Leonardo da Vinci — "One can have no smaller or greater mastery than mastery of oneself."
One can have no smaller or greater mastery than mastery of oneself.
One can have no smaller or greater mastery than mastery of oneself.
Click any product to generate a realistic preview. Up to 3 at a time.
* Initial load can take up to 90 seconds — revising the preview in another color is nearly instant.
"Just as a well-filled day brings blessed sleep, so a well-employed life brings a blessed death."
"Experience does not err. Only your judgments err by expecting from her what is not in her power."
"Thou, O God, dost sell us all good things at the price of labour."
"Blinding ignorance does mislead us. O! Wretched mortals, open your eyes!"
"Oh, how many times have I been deceived by my own opinions!"
Found in 1 providers: grok
1 source checked
Self-mastery is simultaneously the most modest and most monumental achievement a person can reach. Controlling your own impulses, emotions, and habits sounds straightforward but demands relentless effort. Without it, external accomplishments are built on unstable ground. With it, every other skill or domain of knowledge becomes more achievable. Inner discipline is not a prerequisite to greatness — it is greatness itself, the foundation beneath everything else a person builds.
Leonardo filled over 13,000 notebook pages with anatomical studies, engineering sketches, and meticulous observations — evidence of extraordinary intellectual self-discipline. Yet he famously abandoned dozens of commissions, including the Adoration of the Magi and the Battle of Anghiari. This tension between fierce mastery of learning and inconsistent follow-through on projects suggests he understood the ideal intimately, embodied it in his study habits, and wrestled with it everywhere else.
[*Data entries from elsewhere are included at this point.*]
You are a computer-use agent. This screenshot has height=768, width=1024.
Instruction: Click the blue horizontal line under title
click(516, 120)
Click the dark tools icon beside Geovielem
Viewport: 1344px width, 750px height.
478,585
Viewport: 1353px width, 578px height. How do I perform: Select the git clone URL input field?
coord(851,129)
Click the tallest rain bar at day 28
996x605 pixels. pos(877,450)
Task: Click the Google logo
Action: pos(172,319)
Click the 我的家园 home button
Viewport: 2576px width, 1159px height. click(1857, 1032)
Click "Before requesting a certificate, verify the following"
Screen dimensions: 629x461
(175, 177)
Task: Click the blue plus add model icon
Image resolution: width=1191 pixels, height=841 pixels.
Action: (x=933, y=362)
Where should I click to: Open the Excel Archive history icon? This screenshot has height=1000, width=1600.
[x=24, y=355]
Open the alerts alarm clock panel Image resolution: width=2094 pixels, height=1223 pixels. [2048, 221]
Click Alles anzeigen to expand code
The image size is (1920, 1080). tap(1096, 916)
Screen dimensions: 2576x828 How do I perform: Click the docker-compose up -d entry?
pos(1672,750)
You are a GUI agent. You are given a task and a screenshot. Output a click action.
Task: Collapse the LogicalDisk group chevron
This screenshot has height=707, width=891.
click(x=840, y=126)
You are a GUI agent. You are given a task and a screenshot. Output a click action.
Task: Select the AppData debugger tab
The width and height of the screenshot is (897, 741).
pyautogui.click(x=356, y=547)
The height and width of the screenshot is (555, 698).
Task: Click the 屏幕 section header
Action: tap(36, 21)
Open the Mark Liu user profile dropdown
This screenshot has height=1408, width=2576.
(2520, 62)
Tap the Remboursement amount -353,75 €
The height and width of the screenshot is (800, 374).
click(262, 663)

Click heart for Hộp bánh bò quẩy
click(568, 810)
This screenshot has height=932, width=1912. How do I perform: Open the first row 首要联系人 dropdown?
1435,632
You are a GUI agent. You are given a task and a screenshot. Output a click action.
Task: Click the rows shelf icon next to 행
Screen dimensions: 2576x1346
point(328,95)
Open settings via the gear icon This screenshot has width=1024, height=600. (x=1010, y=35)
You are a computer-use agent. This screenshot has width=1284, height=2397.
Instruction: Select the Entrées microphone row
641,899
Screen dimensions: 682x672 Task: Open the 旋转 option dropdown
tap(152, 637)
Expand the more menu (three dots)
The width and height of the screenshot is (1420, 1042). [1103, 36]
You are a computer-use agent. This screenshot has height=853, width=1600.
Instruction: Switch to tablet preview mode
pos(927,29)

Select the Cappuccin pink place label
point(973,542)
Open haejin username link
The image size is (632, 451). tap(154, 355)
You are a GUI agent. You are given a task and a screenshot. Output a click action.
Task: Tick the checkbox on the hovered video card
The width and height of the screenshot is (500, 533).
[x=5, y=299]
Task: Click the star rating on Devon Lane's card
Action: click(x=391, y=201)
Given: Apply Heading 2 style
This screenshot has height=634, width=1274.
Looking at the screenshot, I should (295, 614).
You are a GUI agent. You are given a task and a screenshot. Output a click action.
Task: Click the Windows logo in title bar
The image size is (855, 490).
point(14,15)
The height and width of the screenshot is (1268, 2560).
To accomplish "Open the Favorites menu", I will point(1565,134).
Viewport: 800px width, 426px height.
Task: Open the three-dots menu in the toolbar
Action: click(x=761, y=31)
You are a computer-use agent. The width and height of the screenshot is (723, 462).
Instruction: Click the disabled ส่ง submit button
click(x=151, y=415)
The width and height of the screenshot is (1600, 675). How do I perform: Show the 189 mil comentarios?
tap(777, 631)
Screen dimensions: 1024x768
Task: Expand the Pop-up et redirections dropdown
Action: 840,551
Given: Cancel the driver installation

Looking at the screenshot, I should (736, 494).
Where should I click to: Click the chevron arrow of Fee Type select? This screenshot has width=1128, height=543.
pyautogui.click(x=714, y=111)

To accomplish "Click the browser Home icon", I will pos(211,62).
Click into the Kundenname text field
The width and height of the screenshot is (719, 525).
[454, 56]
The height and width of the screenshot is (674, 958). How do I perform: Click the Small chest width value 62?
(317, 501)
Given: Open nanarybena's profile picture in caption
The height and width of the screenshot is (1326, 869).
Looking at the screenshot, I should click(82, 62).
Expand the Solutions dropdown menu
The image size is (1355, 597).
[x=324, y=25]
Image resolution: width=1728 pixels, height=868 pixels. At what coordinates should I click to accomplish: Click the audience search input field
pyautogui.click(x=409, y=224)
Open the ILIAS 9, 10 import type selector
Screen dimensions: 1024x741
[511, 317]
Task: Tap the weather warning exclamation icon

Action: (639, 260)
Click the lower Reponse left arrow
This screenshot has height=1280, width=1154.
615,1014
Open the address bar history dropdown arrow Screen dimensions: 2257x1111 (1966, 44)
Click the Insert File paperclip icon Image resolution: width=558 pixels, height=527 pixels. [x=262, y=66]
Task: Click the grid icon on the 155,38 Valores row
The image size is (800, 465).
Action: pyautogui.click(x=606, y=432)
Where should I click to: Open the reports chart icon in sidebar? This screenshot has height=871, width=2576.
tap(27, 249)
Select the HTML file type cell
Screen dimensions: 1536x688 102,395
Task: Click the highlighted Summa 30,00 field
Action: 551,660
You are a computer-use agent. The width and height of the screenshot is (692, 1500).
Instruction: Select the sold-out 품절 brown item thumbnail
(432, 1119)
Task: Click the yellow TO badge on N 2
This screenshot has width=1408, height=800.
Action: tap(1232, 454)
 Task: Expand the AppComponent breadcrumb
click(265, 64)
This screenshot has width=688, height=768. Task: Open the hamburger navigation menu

The Italian Renaissance placed unprecedented value on individual human potential, reviving Stoic ideas about self-discipline from ancient philosophy. Humanism displaced purely theological frameworks for moral authority, making personal virtue and cultivated reason the marks of an educated person. The era also produced intense political instability across Italian city-states, where self-control under pressure — managing powerful patrons like the Sforzas and Medici — was a genuine survival skill.
AI-generated insights based on extensive research and information for context. Factual errors? Email [email protected].